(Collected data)
------------------------------------------------
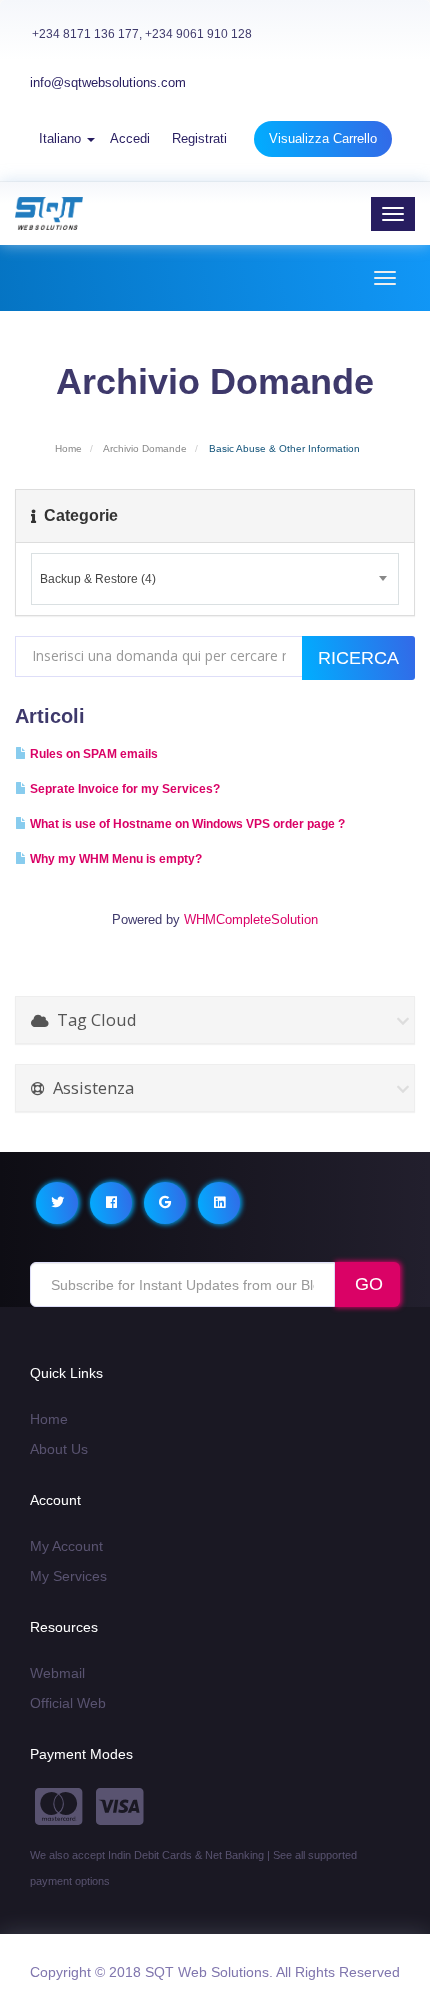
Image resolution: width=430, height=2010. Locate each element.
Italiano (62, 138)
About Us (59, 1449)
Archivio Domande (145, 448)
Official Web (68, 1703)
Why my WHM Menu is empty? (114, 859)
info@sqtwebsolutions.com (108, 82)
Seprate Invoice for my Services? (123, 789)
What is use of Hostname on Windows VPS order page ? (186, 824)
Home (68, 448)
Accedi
------------------------------------------------
▸ **What to work on**
The copy you output must match the entries above exactly, except that it has no pictures.

▸ **Output for this task**
Image resolution: width=430, height=2010. Locate each element.
Italiano (62, 138)
About Us (59, 1449)
Archivio Domande (145, 448)
Official Web (68, 1703)
Why my WHM Menu is empty? (114, 859)
info@sqtwebsolutions.com (108, 82)
Seprate Invoice for my Services? (123, 789)
What is use of Hostname on Windows VPS order page ? (186, 824)
Home (68, 448)
Accedi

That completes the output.